I came acrosse a little gadget after christmas while i was looking for goodies for the good ole Nissan.. I have a 93, no big body problems but i worry about rust. Being in OHIO and havign the winters that we do (although my car is hibernating until the snow goes away) I want to keep my paint looking fresh and not have to drive around with humilating rust. I found somthing called the "Rust Terminator" it claims to send an electric pulse through the car and deters and retards the formation of oxidation (and yes i rhyme like jesse jackson) For a price of about 200 bucks it didnt seem to bad, and 200 bucks is alot cheaper than having to repaint and fix a bunch of rust down the road, Will post results when its installed. If you need information on the "Rust Terminator" feel free to IM me at : * XsjadoTwin11* on AIM. "Rust Terminator" (so much fun to say)


----------



## Harris (Nov 11, 2002)

I've personally never heard of it. Sounds like crap to me though. I don't see how electrical impulses have anything to do with oxidation of metal in the presence of moisture. 

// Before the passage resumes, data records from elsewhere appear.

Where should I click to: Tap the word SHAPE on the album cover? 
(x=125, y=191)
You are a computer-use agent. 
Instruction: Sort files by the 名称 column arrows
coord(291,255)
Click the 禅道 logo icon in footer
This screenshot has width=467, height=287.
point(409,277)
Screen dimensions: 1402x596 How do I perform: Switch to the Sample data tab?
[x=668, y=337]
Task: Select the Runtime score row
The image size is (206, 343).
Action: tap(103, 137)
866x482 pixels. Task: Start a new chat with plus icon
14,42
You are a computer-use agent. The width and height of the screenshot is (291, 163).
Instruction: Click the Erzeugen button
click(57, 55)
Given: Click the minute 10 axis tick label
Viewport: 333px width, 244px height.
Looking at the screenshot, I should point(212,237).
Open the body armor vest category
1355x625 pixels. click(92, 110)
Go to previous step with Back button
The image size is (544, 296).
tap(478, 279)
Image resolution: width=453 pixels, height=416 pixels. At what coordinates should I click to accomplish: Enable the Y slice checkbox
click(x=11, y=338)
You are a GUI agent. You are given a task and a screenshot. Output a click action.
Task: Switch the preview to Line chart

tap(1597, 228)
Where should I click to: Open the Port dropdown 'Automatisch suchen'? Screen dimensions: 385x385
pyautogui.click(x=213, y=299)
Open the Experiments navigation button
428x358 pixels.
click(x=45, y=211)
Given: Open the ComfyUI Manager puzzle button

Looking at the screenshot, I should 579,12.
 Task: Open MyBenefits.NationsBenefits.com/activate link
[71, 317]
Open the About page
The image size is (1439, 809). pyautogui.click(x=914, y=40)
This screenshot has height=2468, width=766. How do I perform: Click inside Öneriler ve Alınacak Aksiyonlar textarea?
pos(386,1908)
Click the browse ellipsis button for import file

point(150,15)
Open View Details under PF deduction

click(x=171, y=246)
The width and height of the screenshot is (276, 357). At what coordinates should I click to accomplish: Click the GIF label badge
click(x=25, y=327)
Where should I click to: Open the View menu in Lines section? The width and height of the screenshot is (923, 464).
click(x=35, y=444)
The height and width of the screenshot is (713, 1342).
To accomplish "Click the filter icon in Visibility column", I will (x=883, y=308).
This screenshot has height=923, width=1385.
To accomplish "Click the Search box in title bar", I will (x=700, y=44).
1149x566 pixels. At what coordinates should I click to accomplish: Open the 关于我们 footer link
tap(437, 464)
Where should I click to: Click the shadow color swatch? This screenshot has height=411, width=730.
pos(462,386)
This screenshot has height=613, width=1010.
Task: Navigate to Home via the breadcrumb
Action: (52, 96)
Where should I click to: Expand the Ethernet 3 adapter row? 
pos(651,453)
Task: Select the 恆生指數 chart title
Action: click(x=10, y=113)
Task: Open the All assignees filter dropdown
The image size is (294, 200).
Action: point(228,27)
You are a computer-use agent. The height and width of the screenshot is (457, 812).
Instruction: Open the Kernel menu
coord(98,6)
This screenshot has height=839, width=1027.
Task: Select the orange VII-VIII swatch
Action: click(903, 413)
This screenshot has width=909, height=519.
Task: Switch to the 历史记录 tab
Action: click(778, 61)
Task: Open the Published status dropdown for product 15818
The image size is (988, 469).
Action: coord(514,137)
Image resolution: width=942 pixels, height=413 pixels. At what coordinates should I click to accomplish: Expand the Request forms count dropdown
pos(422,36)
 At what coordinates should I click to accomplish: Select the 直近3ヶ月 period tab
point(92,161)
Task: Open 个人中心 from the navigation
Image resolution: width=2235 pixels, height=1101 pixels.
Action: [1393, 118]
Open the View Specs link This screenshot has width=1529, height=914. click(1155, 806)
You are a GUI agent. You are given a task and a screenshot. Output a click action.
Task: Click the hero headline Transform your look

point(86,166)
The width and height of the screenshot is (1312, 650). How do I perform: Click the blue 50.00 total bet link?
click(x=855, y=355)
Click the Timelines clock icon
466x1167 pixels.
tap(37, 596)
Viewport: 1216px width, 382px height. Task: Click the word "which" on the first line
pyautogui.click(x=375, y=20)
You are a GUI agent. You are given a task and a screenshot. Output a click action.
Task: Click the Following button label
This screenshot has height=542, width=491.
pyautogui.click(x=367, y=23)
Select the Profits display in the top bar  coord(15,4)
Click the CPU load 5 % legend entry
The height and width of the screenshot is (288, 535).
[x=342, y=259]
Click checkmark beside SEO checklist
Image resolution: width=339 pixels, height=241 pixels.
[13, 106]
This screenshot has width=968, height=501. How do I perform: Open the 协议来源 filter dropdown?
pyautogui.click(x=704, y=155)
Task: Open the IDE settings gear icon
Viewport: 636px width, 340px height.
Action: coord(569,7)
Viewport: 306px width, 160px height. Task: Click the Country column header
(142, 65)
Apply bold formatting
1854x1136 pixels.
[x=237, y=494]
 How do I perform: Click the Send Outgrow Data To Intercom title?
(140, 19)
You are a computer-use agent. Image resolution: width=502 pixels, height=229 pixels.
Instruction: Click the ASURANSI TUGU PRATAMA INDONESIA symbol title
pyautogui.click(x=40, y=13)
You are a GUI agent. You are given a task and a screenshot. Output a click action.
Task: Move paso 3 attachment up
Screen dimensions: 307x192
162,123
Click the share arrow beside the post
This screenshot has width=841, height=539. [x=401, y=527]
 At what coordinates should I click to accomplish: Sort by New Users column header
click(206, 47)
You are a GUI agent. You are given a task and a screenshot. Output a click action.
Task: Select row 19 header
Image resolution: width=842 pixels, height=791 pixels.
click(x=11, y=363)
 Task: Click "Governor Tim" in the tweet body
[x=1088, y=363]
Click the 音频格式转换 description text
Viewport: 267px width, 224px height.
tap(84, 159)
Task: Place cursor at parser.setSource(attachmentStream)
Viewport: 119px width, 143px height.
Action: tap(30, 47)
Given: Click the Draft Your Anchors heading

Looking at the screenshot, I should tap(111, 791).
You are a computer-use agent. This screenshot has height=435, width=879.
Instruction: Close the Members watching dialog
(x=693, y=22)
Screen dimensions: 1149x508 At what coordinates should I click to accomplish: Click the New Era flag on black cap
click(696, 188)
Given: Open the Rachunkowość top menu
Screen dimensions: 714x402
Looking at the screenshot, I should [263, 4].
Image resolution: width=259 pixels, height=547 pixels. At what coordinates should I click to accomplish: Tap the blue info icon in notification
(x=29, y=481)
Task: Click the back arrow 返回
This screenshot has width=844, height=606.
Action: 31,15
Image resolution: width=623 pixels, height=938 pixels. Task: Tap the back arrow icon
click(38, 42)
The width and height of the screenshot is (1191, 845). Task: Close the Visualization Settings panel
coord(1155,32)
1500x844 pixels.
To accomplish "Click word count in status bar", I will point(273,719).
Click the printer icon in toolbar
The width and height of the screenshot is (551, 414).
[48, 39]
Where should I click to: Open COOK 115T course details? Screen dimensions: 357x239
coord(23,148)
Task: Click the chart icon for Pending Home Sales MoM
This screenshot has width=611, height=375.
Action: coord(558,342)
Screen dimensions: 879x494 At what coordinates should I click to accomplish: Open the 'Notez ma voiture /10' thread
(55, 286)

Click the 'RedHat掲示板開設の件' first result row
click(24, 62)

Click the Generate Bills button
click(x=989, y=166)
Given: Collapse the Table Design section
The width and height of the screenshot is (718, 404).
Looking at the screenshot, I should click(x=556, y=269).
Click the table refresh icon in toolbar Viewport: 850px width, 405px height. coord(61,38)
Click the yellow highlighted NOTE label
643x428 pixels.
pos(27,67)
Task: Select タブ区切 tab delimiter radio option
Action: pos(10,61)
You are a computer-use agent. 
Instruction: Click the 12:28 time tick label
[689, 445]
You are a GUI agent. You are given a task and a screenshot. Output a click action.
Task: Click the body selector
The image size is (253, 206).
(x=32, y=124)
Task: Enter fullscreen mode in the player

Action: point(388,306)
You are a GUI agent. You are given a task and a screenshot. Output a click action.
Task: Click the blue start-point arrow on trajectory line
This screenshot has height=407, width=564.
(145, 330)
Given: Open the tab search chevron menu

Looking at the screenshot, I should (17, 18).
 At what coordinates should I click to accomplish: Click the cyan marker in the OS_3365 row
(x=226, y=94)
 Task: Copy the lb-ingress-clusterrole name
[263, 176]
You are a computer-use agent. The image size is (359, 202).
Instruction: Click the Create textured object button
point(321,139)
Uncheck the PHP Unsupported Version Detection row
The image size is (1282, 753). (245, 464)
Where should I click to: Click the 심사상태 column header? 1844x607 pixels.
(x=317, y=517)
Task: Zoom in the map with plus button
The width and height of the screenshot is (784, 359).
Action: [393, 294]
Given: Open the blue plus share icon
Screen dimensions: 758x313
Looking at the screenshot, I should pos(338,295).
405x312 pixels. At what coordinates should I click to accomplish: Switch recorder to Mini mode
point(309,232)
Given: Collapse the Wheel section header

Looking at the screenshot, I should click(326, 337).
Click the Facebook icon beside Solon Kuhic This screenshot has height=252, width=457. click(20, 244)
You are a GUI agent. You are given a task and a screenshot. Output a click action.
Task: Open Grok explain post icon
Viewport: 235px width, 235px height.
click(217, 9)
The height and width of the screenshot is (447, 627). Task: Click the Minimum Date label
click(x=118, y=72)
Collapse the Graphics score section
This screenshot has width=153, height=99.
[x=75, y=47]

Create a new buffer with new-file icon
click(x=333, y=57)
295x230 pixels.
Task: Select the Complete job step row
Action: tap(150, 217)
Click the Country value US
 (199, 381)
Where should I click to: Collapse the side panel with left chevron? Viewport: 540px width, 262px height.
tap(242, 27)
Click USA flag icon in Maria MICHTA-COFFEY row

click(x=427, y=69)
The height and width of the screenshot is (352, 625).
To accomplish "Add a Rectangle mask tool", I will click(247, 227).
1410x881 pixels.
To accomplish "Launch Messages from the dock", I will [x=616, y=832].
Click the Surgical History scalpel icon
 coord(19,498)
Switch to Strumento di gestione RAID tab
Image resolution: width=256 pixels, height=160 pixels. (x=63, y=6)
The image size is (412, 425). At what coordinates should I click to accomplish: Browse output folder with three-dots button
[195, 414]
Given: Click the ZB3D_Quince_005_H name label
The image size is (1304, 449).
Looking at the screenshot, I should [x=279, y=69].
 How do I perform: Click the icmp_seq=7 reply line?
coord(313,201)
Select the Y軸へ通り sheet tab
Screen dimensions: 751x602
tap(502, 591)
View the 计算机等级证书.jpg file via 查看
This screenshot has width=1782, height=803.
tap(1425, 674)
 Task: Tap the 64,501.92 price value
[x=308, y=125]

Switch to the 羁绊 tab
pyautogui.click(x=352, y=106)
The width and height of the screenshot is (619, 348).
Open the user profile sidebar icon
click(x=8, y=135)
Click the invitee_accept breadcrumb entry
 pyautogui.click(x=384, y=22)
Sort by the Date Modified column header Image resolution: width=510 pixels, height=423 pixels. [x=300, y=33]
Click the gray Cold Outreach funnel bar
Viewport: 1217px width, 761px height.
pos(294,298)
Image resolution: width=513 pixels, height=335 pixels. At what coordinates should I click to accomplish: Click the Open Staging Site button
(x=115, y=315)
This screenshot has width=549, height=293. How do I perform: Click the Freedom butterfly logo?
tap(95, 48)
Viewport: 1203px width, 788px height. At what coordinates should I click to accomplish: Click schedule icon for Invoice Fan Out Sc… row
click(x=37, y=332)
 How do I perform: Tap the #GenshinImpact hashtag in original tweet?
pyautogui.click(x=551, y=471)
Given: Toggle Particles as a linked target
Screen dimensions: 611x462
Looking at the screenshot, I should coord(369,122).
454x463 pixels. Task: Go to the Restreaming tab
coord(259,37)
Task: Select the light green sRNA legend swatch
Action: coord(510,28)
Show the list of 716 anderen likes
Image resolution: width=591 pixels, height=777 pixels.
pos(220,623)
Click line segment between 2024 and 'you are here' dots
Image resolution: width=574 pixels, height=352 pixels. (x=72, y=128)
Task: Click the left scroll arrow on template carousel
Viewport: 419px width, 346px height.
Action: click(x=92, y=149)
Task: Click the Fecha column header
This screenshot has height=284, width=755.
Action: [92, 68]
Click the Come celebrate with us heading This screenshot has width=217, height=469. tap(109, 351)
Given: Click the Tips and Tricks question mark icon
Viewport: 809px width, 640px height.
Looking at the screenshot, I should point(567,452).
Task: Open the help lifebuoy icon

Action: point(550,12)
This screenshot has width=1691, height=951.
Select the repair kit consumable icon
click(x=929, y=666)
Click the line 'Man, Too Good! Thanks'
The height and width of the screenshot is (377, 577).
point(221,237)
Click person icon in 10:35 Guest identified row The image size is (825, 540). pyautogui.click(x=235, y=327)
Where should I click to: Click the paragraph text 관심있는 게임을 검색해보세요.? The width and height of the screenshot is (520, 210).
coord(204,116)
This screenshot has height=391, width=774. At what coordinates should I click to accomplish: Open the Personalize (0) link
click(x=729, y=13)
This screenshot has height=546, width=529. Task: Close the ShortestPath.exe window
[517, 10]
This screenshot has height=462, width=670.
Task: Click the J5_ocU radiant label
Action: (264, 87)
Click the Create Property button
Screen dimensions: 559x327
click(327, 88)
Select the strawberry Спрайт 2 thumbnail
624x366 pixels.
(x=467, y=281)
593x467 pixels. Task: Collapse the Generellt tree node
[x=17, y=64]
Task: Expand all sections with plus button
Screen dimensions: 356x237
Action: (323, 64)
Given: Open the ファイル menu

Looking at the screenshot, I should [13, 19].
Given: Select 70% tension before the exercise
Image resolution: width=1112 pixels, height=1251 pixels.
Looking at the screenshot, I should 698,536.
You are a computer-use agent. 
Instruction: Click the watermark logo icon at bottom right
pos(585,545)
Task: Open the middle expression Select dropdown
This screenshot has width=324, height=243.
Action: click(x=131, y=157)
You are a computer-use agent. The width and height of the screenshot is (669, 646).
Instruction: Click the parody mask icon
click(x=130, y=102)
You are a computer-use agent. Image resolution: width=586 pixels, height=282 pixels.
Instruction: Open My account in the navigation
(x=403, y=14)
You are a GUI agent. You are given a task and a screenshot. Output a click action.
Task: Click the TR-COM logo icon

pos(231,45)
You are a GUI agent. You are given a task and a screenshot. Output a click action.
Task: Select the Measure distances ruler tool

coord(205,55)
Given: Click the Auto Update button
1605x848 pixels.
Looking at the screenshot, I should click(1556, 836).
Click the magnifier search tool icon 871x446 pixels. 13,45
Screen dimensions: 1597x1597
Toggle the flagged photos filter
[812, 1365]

Retarding and deterring rust formation are two different things, by the way. Find out which one it is. And get some facts from them and post it here. I want to call BS on this particular product's claims, but I'd first like to see what they have to say about it.


PS, damn man, you've been bringing old threads back like no tomorrow! Maybe its because you're new. Chill out buddy.


----------



## cronkbogey (May 25, 2003)

While I don't know about the "rust terminator" specifically, I do know of products like it. The products that I have read about send a current through the car and oxidation occurs on a piece of metal included with the kit. I've read of similar devices that are installed on metal light poles that keep them rust free. You might have noticed a small wire leading from public light posts leading into the ground. According to an old science book of mine, these wires lead to a piece of metal to be oxidized in place of the light post.

In your case, it seems that you take very nice care of your vehicle. With some undercoating, your usual wax job, and storage during the winter months, it doesn't seem to me that you would have to worry much about rust even without the "rust terminator".


----------